» The task
All of the data is to be printed again exactly as it appears.

+ + + +

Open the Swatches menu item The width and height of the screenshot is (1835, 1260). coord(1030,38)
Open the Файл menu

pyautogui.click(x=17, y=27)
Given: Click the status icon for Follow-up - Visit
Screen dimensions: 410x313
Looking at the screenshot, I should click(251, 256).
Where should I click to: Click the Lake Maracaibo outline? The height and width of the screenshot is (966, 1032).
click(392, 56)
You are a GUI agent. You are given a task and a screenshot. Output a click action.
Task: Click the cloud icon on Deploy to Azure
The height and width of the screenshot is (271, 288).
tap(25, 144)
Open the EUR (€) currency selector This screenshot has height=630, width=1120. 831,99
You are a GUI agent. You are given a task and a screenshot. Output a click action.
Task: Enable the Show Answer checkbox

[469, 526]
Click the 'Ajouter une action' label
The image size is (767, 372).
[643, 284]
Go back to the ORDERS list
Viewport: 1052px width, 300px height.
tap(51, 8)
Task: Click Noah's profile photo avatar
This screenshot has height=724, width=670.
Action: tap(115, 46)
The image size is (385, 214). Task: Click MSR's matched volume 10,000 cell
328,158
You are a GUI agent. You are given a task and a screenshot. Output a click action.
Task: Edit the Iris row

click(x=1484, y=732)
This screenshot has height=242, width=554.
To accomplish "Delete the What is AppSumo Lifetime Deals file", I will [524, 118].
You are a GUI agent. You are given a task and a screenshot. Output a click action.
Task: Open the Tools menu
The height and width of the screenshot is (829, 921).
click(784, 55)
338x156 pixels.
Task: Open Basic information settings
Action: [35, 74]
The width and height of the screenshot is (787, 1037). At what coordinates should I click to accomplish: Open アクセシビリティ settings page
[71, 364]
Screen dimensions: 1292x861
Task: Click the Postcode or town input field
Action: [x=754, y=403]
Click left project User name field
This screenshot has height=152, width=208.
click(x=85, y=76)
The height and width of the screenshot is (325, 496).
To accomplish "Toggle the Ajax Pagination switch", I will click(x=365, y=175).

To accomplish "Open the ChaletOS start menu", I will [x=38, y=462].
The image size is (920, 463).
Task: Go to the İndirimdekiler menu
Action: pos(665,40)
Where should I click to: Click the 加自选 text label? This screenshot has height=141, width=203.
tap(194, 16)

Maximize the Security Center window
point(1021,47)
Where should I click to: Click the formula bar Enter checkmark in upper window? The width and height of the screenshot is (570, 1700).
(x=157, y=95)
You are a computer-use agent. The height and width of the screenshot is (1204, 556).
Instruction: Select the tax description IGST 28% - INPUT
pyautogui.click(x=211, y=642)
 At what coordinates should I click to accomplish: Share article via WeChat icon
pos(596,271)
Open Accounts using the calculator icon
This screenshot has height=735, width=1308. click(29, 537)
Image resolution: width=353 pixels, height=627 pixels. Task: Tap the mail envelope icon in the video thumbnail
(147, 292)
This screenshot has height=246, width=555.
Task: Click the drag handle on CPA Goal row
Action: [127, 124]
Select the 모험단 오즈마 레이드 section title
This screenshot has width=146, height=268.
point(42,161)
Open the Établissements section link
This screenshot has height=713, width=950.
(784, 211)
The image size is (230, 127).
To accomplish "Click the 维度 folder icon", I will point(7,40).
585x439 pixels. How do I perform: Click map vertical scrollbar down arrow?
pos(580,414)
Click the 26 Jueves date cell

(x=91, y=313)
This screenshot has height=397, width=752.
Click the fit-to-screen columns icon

+ + + +

» Response area
Open the Swatches menu item The width and height of the screenshot is (1835, 1260). coord(1030,38)
Open the Файл menu

pyautogui.click(x=17, y=27)
Given: Click the status icon for Follow-up - Visit
Screen dimensions: 410x313
Looking at the screenshot, I should click(251, 256).
Where should I click to: Click the Lake Maracaibo outline? The height and width of the screenshot is (966, 1032).
click(392, 56)
You are a GUI agent. You are given a task and a screenshot. Output a click action.
Task: Click the cloud icon on Deploy to Azure
The height and width of the screenshot is (271, 288).
tap(25, 144)
Open the EUR (€) currency selector This screenshot has height=630, width=1120. 831,99
You are a GUI agent. You are given a task and a screenshot. Output a click action.
Task: Enable the Show Answer checkbox

[469, 526]
Click the 'Ajouter une action' label
The image size is (767, 372).
[643, 284]
Go back to the ORDERS list
Viewport: 1052px width, 300px height.
tap(51, 8)
Task: Click Noah's profile photo avatar
This screenshot has height=724, width=670.
Action: tap(115, 46)
The image size is (385, 214). Task: Click MSR's matched volume 10,000 cell
328,158
You are a GUI agent. You are given a task and a screenshot. Output a click action.
Task: Edit the Iris row

click(x=1484, y=732)
This screenshot has height=242, width=554.
To accomplish "Delete the What is AppSumo Lifetime Deals file", I will [524, 118].
You are a GUI agent. You are given a task and a screenshot. Output a click action.
Task: Open the Tools menu
The height and width of the screenshot is (829, 921).
click(784, 55)
338x156 pixels.
Task: Open Basic information settings
Action: [35, 74]
The width and height of the screenshot is (787, 1037). At what coordinates should I click to accomplish: Open アクセシビリティ settings page
[71, 364]
Screen dimensions: 1292x861
Task: Click the Postcode or town input field
Action: [x=754, y=403]
Click left project User name field
This screenshot has height=152, width=208.
click(x=85, y=76)
The height and width of the screenshot is (325, 496).
To accomplish "Toggle the Ajax Pagination switch", I will click(x=365, y=175).

To accomplish "Open the ChaletOS start menu", I will [x=38, y=462].
The image size is (920, 463).
Task: Go to the İndirimdekiler menu
Action: pos(665,40)
Where should I click to: Click the 加自选 text label? This screenshot has height=141, width=203.
tap(194, 16)

Maximize the Security Center window
point(1021,47)
Where should I click to: Click the formula bar Enter checkmark in upper window? The width and height of the screenshot is (570, 1700).
(x=157, y=95)
You are a computer-use agent. The height and width of the screenshot is (1204, 556).
Instruction: Select the tax description IGST 28% - INPUT
pyautogui.click(x=211, y=642)
 At what coordinates should I click to accomplish: Share article via WeChat icon
pos(596,271)
Open Accounts using the calculator icon
This screenshot has height=735, width=1308. click(29, 537)
Image resolution: width=353 pixels, height=627 pixels. Task: Tap the mail envelope icon in the video thumbnail
(147, 292)
This screenshot has height=246, width=555.
Task: Click the drag handle on CPA Goal row
Action: [127, 124]
Select the 모험단 오즈마 레이드 section title
This screenshot has width=146, height=268.
point(42,161)
Open the Établissements section link
This screenshot has height=713, width=950.
(784, 211)
The image size is (230, 127).
To accomplish "Click the 维度 folder icon", I will point(7,40).
585x439 pixels. How do I perform: Click map vertical scrollbar down arrow?
pos(580,414)
Click the 26 Jueves date cell

(x=91, y=313)
This screenshot has height=397, width=752.
Click the fit-to-screen columns icon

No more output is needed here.